How to Read a Book (Part 4)
Pace
How long has it been since you have read a book cover to cover? If you do not particularly enjoy reading you may find that it has been quite some time; perhaps even measured in decades. There may even be a small shelf of books in your home that you intended to read, started, but never finished. How can you make 2012 the year you finish a book? The key here is pace.
Because I have yet to publish a book I do not know the ins and outs of marketing them, but I have noticed that 90% of the non-fiction books on the shelves are 220-240 pages in length. I do not know what this means for authors and publishers, but I do know what it means for readers. If you average 30 – 40 pages a day, this equates to a book a week.
If you have not historically been a reader, 30-40 pages a day may seem like a daunting task. It is true that the more you read the better reader you will become. If 30-40 pages is too much for you right now, shoot for 20. At 20 pages a day you will read a book every two weeks. This is two books a month, which means in 2012 it may not be that you finish 1 book for the year, but 24 of them.
Things happen. It is at the point of things happening that most of our resolutions are flushed. We diet well until there is birthday cake. We put money into savings until an unforeseen repair frustrates our budget. We read our 20, 30, or 40 pages a day until another show as awesome as LOST enters our life, or little Johnny starts baseball, or for whatever reason things get busy. How do we keep pace when things happen?
I say to our church often, “You will do what you want to do.” There is an old proverb that illustrates the often flighty nature of Baptist commitment that says, “It takes a tub full of water to get a Baptist in, but a drop to get them out.” For a people so closely associated with water it is amazing how attendance will drop on a rainy Sunday morning. Yet the University of Alabama could be playing West Chickasaw in the middle of a category 5 hurricane and there will be 105,000 people in the stands determined not to miss a play. You will do what you want to do. This is why I enacted what I called “The Wal-Mart Policy” when I served as pastor in Crossville, TN. On a snowy Sunday morning my phone would begin ringing early, “Pastor, we need to cancel services, it’s just too dangerous for anyone to be out.” So I would. But later in the morning my wife and I, bored out of our minds, would travel to the amusement park of Crossville, TN, Wal-Mart. There we would find half the church, many of whom had called me that very morning telling me it was too dangerous for them to drive to church. You will do what you want to do.
Do you want to read books? The question then is not what are you going to do, but what are you NOT going to do? As a pastor I am amazed at how much we desire to add virtuous things to our lives without forsaking things that seem to make us stumble. We like to add. We do not like to take away. If you are going to add reading books in 2012 you must subtract something out of your daily schedule, the 30 – 40 minutes a day that it will take you to keep your pace.
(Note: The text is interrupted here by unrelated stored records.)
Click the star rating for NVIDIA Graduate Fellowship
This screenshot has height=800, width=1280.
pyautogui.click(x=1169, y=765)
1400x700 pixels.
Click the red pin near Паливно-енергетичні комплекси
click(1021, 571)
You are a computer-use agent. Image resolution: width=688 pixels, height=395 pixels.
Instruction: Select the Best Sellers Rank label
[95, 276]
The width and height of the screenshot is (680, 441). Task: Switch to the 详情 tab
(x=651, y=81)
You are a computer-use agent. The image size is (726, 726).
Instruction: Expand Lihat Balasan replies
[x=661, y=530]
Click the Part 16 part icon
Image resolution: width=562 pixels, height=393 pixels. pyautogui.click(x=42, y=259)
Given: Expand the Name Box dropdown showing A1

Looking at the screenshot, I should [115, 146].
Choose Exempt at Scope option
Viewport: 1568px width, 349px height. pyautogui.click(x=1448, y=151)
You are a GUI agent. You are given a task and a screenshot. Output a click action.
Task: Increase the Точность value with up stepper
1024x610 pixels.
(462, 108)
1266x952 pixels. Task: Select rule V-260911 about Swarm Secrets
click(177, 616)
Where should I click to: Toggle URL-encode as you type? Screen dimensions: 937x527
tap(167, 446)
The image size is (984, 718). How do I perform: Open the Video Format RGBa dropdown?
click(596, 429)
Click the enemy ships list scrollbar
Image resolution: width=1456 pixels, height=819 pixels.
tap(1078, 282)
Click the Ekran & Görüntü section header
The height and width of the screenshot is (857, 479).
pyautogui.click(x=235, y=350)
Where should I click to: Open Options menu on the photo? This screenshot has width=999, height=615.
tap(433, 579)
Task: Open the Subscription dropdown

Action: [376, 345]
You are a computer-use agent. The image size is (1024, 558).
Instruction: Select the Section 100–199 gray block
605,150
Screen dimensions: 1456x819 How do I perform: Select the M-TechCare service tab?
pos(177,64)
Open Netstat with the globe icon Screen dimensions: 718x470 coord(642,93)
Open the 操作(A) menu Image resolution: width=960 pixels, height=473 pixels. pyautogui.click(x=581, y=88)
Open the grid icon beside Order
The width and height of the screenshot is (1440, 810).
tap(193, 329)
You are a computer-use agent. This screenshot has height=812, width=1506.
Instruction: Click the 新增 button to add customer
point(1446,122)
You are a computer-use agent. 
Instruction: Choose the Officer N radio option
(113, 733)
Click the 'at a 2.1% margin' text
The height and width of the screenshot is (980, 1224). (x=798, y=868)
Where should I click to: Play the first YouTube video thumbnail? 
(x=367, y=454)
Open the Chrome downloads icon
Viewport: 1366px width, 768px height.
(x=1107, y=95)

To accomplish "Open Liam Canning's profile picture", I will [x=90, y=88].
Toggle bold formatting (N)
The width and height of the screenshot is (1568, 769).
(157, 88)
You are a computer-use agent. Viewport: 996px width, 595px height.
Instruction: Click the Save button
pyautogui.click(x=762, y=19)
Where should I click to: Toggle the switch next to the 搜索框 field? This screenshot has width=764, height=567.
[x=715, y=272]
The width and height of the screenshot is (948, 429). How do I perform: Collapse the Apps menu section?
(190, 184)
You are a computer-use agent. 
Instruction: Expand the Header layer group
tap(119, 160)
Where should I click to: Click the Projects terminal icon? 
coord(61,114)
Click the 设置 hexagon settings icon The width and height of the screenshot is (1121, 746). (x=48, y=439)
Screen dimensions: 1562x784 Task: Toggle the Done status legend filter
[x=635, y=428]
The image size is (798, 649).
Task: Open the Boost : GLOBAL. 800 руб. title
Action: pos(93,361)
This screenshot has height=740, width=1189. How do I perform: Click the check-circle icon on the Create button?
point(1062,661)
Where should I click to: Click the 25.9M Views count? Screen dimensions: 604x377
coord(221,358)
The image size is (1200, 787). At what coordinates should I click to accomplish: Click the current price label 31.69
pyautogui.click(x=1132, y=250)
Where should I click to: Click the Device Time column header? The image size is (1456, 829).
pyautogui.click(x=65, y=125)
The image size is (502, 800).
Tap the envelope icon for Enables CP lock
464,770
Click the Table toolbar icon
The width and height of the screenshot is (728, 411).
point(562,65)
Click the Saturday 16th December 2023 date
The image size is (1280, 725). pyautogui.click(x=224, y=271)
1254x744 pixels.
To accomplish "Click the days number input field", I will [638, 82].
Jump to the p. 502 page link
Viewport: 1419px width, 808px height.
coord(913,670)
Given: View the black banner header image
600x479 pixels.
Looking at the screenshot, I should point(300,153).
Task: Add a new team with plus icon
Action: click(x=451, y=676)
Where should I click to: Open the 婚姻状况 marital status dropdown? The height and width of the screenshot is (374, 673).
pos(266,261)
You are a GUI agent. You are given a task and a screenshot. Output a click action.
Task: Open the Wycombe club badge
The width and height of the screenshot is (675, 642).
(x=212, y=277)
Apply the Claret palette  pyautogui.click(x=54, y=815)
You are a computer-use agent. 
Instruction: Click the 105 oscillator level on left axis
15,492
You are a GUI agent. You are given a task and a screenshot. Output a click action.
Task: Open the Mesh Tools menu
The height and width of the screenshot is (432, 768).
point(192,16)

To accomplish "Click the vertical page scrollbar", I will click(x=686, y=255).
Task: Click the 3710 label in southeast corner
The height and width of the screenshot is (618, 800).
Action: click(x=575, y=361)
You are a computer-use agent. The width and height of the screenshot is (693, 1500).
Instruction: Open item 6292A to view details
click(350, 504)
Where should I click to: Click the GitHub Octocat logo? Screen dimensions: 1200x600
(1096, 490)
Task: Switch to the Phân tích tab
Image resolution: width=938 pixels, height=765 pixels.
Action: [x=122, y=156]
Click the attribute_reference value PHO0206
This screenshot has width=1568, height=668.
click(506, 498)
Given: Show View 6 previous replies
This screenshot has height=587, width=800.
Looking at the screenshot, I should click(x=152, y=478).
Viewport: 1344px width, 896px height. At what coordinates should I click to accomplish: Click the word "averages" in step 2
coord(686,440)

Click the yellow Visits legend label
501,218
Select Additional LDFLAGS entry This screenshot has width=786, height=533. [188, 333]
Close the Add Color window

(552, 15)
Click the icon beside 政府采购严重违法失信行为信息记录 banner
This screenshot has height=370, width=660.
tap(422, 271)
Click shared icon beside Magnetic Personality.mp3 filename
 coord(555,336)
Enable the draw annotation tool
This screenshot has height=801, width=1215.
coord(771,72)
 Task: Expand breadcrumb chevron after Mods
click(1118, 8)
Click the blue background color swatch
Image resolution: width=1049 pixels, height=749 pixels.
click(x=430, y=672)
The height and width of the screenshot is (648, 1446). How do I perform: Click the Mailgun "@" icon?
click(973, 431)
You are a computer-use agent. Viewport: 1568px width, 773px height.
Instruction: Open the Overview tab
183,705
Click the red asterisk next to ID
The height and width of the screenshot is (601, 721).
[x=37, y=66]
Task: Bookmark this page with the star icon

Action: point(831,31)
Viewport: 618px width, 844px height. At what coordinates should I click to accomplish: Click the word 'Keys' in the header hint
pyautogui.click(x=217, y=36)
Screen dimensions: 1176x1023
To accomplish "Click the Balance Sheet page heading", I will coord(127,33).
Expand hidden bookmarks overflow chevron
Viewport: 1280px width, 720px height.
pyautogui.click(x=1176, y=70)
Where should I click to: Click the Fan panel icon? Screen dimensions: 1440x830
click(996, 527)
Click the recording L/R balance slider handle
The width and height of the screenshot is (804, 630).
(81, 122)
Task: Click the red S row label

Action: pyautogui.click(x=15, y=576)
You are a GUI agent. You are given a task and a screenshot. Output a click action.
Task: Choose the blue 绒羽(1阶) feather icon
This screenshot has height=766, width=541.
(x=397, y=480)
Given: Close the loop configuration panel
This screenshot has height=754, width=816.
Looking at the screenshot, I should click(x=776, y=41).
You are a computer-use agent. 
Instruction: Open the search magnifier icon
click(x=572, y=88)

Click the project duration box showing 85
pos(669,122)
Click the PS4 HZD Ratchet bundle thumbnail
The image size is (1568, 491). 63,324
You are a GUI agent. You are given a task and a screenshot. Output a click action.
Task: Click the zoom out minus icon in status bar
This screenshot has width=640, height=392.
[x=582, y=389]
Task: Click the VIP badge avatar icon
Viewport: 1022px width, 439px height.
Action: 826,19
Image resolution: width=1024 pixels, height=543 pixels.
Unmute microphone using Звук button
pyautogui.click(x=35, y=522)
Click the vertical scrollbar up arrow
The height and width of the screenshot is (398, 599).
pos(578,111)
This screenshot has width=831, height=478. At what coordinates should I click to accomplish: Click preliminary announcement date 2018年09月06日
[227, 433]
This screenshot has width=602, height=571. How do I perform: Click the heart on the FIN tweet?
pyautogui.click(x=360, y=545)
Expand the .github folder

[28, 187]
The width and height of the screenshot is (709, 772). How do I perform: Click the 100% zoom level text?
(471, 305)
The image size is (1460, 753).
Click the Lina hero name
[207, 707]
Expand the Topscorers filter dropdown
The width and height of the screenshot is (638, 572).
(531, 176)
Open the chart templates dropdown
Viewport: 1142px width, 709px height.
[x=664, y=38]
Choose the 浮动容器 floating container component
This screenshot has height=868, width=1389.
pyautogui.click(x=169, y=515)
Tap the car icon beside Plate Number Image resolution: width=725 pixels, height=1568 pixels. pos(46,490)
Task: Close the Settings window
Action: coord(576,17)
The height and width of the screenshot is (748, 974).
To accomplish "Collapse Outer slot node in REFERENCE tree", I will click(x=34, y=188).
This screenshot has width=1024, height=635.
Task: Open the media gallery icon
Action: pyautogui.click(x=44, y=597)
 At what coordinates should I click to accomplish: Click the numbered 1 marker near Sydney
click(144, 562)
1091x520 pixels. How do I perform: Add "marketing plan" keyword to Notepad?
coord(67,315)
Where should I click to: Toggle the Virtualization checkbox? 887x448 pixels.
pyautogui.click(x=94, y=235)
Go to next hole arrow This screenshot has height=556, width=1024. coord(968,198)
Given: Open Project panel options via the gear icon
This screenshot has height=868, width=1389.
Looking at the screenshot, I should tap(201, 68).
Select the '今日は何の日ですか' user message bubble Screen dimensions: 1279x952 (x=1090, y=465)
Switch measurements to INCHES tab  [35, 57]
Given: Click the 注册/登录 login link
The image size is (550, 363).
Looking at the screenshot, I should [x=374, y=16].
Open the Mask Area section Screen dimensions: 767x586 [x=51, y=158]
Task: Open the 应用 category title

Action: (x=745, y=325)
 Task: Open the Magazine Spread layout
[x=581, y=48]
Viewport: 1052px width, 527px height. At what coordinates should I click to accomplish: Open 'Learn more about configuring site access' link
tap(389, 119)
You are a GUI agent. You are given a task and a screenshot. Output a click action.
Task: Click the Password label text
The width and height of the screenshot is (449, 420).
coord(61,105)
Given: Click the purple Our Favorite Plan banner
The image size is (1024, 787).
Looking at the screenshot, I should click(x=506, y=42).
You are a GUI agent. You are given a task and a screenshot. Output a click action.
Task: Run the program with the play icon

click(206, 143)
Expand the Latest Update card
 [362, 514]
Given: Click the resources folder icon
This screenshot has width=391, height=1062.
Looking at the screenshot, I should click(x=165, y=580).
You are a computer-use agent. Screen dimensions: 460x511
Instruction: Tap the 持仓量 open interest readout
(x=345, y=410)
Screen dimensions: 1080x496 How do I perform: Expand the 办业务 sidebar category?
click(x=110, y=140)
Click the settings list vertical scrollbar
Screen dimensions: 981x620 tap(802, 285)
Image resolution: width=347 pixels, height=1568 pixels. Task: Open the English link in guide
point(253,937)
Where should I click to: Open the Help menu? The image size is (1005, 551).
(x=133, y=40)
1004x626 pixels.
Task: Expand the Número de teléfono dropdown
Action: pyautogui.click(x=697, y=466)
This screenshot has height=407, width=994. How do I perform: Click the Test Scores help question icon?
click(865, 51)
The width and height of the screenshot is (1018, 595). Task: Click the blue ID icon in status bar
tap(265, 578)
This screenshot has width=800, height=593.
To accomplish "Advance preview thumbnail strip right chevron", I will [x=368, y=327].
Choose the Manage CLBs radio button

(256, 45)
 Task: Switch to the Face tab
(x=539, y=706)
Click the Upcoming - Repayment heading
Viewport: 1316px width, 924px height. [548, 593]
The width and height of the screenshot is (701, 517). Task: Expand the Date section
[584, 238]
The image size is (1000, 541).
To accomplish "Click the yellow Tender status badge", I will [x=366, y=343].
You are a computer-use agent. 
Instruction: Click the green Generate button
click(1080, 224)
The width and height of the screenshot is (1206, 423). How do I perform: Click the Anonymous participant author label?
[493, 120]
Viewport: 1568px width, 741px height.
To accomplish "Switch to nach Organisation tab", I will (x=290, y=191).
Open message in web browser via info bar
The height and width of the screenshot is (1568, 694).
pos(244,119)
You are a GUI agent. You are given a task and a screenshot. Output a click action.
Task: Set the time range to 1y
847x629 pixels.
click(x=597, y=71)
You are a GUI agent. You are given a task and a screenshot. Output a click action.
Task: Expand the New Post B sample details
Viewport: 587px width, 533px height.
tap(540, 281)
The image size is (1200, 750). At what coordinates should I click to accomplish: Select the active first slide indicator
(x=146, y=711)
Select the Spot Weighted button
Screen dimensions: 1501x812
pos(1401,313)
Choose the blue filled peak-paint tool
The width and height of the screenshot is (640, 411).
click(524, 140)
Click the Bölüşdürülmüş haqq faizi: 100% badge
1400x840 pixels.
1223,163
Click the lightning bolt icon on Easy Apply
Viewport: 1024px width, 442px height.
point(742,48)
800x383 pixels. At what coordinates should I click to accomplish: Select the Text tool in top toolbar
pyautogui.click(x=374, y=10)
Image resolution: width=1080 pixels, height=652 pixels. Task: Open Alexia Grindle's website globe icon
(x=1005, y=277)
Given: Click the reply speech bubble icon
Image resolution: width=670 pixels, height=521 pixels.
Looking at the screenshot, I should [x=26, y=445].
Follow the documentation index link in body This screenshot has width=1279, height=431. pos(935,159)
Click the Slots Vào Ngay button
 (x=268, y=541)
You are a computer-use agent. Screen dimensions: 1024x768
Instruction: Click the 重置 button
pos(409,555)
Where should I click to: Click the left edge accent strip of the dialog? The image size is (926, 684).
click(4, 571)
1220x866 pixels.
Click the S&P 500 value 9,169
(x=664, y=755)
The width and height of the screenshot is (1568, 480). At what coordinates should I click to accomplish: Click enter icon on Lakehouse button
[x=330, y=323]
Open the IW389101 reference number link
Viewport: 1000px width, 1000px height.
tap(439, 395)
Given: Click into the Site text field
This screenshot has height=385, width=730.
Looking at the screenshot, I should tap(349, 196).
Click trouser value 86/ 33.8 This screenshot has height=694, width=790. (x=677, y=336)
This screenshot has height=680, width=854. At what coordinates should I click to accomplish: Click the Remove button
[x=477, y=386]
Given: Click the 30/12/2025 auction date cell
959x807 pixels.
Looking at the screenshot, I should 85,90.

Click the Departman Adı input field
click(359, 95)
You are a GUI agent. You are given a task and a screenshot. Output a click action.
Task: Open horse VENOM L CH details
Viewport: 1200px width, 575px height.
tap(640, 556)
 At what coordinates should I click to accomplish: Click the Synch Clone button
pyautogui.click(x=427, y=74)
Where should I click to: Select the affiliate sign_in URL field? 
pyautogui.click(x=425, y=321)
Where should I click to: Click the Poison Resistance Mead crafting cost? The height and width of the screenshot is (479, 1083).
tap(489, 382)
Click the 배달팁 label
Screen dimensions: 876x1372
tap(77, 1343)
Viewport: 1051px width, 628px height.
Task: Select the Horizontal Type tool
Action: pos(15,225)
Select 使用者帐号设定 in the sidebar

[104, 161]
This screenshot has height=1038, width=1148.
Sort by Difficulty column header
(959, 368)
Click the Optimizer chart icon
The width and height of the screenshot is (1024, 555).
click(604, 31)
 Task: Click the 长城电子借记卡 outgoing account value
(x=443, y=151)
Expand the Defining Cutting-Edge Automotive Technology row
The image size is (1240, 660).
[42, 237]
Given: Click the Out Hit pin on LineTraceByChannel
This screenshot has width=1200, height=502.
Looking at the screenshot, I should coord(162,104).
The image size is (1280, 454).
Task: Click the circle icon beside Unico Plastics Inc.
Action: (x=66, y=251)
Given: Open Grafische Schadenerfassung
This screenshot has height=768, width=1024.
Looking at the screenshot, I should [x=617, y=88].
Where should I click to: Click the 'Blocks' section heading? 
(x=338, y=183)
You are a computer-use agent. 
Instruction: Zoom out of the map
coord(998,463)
I will offer you this advice right out of the gate. People who read well watch less television. If you are going to read there is less you need to watch. If family activities are a hindrance, practice, homework, insanity, then try to identify those moments when you can fit in some reading. I promise you that if you think hard about your family schedule you can find those moments. Wake up 30 minutes earlier, before anyone else is out of the bed. I do my best reading and writing early in the morning. While your child is at practice, instead of staring aimlessly at the field, read. I have a book nearby almost everywhere I go. With the plethora of e-readers on the market as well as smart phone technology you can carry a library with you at all times. I will offer a response to a book entitled The Swerve next week. I read about 50 pages of it in the parking lot of the mall while Shannon was Christmas shopping. You will do what you want to do.
I hope this is the year that you want to read. Not to read only one book, but lots of them. I usually read fully 35 books a year. Keep a list. Watch it grow. At the end of the year share your top ten. Everyone else does. Make 2012 the year you read.